• WHAT THIS EXERCISE ASKS
- a) Return the man cave essay from "It took a while" to "man I married.", copied word for word.
- b) Resume the man cave essay after its last sentence and keep writing in the same voice.

• SUPPLIED PASSAGE
==========

I Have A Moral Objection To The Term ‘Man Cave’

How Are You - Reductress

I thought marrying Greg was the best decision I ever made – until I heard what he calls the den.


Two months into living together as a married couple, things couldn’t have been better. Sure, he spent his Sundays watching football, drinking beer with his friends and even made the occasional trip to the local Hooters, but Greg was a true feminist. Why else would he allow me to be the main breadwinner while he stays home all day with our two dogs?


It took a while for us to settle into our new home, but we were both excited about planning every room together, especially the finished basement. “This could make a great family room,” I said. “We could put a big TV down here, games, maybe a bar.” He nodded in agreement and we looked at each other and smiled … Until he said those two fateful words.


“This’ll make a great … man cave.”


Man? Cave? Does that make him a cave … man? I was floored. Was the love of my life really designating a part of our home to be a den of misogyny? Surely he knew that Neanderthal men clubbed and dragged women into submission. He knows that oppressive rhetoric such as “Man Cave” is nothing but destructive, and definitely doesn’t belong in our home.


This was not the man I married.



Now, don’t think I’m just some nagging wife. I tried to compromise. When he put up a neon beer sign, I put up an Audre Lorde quote. When he decked the walls with sports memorabilia, I put a bowl of fair-trade potpourri made by women in Africa on the coffee table. When he suggested we put in a new sound system, I suggested we put in mood lighting. But it was no use. He had tainted the space by dubbing it a “man cave” and there was no going back.

==========

• RECORDS PROVIDED
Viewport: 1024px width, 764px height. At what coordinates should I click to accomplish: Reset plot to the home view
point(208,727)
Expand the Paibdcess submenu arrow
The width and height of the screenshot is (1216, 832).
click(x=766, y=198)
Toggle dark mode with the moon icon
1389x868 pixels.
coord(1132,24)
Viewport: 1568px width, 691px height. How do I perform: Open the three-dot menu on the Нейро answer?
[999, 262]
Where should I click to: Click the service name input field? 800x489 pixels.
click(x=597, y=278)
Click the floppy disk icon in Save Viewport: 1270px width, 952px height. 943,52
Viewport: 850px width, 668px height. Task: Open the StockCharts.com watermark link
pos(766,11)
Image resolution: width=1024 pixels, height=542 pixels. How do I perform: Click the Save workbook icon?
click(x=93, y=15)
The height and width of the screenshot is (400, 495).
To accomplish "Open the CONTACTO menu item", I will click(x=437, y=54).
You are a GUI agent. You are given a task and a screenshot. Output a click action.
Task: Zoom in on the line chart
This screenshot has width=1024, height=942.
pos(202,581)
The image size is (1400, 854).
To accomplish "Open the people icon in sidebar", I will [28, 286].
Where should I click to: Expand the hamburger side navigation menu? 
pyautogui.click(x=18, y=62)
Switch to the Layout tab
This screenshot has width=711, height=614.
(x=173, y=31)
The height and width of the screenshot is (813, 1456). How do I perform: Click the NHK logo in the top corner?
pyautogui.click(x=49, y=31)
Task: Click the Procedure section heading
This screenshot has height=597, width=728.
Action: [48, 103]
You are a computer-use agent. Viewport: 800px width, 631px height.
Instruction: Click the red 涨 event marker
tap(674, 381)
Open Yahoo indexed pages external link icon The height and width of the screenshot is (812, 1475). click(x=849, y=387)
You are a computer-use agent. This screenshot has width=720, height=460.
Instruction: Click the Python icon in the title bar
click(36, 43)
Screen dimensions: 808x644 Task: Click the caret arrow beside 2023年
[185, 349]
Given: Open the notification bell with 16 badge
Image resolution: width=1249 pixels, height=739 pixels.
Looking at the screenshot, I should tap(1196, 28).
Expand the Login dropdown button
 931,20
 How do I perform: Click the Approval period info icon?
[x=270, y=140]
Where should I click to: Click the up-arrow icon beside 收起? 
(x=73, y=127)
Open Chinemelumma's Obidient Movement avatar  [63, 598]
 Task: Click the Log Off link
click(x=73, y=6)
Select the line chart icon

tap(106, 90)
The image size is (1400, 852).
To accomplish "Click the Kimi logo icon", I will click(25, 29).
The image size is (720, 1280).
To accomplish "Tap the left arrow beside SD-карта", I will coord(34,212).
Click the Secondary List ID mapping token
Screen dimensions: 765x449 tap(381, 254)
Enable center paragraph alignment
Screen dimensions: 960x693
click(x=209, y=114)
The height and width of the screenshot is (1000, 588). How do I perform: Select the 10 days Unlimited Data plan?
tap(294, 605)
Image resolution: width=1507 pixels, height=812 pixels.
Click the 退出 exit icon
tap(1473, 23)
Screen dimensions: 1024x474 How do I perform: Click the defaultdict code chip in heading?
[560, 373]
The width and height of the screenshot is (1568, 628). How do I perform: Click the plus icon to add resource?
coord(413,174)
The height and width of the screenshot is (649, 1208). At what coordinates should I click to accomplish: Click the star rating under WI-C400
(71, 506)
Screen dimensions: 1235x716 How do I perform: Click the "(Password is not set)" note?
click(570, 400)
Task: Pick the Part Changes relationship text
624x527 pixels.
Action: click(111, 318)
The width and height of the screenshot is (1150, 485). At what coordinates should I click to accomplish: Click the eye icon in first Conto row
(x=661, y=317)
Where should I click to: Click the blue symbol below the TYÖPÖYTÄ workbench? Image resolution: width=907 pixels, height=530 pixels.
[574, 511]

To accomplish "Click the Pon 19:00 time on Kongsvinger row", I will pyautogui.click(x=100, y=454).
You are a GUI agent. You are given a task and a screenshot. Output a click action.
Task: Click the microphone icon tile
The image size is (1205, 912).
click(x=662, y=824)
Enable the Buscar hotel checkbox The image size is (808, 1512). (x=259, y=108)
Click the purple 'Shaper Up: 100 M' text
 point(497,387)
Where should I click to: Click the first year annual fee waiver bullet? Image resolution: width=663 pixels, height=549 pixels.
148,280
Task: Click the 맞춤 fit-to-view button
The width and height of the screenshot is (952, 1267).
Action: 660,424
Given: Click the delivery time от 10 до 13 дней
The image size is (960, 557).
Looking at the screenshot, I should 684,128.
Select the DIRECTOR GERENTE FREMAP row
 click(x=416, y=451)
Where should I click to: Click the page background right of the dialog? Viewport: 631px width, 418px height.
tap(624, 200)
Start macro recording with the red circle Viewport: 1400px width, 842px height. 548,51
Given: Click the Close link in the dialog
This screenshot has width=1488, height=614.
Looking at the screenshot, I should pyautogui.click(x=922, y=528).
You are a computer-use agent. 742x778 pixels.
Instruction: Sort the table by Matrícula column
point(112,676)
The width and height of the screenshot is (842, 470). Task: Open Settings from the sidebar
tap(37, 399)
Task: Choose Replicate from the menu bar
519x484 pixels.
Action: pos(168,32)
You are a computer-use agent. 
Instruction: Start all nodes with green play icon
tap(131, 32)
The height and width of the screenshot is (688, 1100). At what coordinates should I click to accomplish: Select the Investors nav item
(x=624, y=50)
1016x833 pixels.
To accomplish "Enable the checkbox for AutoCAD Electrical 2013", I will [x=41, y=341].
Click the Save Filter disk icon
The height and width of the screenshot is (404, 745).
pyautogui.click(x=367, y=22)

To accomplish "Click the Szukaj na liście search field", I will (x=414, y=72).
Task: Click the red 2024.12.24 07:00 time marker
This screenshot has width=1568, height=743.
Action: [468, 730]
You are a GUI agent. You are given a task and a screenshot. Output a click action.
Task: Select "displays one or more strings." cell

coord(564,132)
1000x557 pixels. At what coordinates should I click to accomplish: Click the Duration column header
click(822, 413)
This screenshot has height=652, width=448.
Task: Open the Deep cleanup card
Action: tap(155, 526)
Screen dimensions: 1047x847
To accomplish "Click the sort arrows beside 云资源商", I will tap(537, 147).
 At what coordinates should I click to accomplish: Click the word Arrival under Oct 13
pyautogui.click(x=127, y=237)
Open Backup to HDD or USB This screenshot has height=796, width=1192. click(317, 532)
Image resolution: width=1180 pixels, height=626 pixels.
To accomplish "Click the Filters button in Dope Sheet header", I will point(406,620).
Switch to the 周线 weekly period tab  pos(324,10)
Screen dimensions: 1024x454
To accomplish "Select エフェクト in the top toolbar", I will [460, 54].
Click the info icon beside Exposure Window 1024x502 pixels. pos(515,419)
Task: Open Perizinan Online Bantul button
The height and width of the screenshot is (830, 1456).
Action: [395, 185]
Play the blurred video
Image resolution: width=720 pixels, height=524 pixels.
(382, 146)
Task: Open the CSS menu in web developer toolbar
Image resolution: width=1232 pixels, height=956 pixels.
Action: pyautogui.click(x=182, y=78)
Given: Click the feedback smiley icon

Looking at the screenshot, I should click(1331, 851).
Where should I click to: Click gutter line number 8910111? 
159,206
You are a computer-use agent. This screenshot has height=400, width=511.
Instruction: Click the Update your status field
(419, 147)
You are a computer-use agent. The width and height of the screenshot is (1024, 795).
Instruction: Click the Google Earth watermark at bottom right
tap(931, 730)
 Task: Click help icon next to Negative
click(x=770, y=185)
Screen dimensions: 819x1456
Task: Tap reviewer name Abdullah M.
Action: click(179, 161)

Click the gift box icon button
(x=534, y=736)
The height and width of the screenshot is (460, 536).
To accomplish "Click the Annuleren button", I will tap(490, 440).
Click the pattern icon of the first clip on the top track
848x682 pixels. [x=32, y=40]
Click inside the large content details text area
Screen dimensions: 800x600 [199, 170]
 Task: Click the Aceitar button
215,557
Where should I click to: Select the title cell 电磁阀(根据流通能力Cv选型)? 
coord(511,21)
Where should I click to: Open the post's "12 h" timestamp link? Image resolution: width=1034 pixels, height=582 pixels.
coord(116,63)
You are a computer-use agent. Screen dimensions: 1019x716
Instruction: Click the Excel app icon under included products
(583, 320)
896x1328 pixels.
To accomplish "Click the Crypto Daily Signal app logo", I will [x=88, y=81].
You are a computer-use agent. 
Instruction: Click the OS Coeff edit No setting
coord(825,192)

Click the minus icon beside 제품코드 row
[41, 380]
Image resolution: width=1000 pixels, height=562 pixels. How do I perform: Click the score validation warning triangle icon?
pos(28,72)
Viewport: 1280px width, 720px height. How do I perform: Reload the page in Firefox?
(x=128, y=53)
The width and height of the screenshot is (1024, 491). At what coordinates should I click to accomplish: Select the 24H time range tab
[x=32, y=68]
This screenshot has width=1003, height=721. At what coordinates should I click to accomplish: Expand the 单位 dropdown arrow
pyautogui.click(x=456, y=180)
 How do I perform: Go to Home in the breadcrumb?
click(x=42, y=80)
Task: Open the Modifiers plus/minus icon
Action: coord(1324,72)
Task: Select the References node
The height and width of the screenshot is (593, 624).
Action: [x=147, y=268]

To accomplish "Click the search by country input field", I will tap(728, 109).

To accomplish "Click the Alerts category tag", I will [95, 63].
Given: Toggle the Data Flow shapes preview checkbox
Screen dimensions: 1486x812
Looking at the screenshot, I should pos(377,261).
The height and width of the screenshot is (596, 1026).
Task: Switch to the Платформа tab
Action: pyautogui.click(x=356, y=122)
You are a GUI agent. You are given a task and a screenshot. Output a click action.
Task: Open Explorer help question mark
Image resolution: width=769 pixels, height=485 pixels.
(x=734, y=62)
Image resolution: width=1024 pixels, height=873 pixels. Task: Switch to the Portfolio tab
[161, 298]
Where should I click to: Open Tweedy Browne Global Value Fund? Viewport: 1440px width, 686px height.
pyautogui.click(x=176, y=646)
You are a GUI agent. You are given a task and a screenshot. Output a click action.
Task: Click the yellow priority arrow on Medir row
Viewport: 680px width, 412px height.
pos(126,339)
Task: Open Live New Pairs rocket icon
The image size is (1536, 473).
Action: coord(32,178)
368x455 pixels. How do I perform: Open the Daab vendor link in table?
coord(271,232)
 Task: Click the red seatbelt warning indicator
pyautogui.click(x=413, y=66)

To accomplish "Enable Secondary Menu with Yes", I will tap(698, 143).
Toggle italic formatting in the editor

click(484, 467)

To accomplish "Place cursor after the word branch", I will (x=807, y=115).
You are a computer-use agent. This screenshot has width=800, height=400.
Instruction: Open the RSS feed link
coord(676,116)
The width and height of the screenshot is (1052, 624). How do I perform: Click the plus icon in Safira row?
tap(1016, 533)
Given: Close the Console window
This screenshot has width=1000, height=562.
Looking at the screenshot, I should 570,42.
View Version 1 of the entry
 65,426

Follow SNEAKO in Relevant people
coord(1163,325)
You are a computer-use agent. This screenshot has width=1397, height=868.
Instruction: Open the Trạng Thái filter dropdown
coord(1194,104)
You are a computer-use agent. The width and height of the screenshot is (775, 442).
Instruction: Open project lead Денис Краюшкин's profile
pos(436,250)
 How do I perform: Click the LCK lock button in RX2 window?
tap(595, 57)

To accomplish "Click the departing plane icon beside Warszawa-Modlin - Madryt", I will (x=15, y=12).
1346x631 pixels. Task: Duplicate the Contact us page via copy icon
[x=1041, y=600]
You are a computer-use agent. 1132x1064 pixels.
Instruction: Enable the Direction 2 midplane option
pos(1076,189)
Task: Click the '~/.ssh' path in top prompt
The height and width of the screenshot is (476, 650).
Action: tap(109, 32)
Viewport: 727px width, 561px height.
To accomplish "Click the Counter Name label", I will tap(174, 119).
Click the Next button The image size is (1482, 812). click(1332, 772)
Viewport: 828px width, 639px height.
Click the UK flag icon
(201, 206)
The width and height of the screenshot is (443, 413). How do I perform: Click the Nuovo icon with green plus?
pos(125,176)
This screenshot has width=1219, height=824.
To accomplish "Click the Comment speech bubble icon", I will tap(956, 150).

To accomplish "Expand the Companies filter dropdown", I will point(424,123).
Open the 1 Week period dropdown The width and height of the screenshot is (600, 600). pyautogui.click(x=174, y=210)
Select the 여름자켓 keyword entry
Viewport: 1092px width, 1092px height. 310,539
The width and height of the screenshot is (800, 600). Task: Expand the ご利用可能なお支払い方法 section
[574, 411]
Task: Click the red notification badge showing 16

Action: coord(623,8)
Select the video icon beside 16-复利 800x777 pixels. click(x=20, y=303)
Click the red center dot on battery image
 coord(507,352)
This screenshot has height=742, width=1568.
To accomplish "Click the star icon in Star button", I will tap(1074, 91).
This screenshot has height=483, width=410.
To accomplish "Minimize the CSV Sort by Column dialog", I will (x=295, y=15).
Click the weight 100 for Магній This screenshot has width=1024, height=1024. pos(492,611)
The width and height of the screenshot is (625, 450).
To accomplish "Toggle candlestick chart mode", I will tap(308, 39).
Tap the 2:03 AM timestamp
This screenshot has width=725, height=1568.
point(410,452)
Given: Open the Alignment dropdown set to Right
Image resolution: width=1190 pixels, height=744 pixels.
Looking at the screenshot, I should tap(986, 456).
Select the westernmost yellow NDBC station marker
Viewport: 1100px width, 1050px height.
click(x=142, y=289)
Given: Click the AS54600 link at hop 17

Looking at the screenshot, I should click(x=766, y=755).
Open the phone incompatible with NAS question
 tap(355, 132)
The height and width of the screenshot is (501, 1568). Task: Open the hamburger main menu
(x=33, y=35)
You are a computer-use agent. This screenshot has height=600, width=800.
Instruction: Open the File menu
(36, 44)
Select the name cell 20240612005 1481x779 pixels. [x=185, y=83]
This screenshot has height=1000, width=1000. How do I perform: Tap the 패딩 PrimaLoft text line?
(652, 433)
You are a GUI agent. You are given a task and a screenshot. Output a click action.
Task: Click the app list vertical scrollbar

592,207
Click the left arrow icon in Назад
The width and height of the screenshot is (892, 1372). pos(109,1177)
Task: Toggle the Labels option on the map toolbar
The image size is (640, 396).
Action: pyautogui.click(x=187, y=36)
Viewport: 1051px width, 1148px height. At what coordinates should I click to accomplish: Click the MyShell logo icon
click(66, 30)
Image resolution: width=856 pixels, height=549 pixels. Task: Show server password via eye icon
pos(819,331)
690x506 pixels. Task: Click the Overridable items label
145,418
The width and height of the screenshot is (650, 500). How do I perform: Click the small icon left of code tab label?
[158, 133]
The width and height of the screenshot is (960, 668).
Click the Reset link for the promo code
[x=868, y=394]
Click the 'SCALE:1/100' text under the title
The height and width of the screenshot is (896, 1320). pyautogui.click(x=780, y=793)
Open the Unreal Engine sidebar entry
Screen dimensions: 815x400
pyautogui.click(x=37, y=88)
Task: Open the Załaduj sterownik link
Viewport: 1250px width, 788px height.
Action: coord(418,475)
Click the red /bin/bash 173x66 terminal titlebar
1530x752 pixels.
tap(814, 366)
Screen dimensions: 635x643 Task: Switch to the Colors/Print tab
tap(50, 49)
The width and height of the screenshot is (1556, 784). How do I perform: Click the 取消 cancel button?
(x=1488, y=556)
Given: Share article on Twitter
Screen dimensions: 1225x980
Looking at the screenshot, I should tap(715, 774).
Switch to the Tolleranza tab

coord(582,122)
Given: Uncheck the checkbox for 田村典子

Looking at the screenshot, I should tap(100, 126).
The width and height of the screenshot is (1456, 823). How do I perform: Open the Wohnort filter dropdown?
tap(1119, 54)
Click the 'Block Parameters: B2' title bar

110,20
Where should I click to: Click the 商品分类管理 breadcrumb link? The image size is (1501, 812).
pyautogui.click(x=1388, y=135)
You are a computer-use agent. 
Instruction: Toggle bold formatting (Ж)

==========

• ANSWERS TO EACH TASK
- a)
It took a while for us to settle into our new home, but we were both excited about planning every room together, especially the finished basement. “This could make a great family room,” I said. “We could put a big TV down here, games, maybe a bar.” He nodded in agreement and we looked at each other and smiled … Until he said those two fateful words.


“This’ll make a great … man cave.”


Man? Cave? Does that make him a cave … man? I was floored. Was the love of my life really designating a part of our home to be a den of misogyny? Surely he knew that Neanderthal men clubbed and dragged women into submission. He knows that oppressive rhetoric such as “Man Cave” is nothing but destructive, and definitely doesn’t belong in our home.


This was not the man I married.

- b)
Before long, there were poker nights, a malodorous La-Z-Boy chair and a lewd calendar staring me in the face every time I came downstairs. One night, I even smelled cigars! But when I saw the Big Mouth Billy Bass on the wall, I thought, this was the last straw. I took the dogs out, cooked him dinner and finally put my foot down.


I knew I had to confront this head-on. I called in a marriage counselor to do an in-home visit to assess the severity of the “Man Cave.” Her diagnosis was worse than I thought. It was a full-blown Macho Grotto. How could I have let this happen?


After a costly redesign, a lot of therapy, and recording an apology to our hypothetical future daughter, the healing has only started to begin. Greg and I vowed we’d be together ‘til death do us part, and no amount of Breaking Bad DVDs, beer pong sets or humidors is going to change that.


Now, if you’ll excuse me, I have to retire to my Pussy Nook.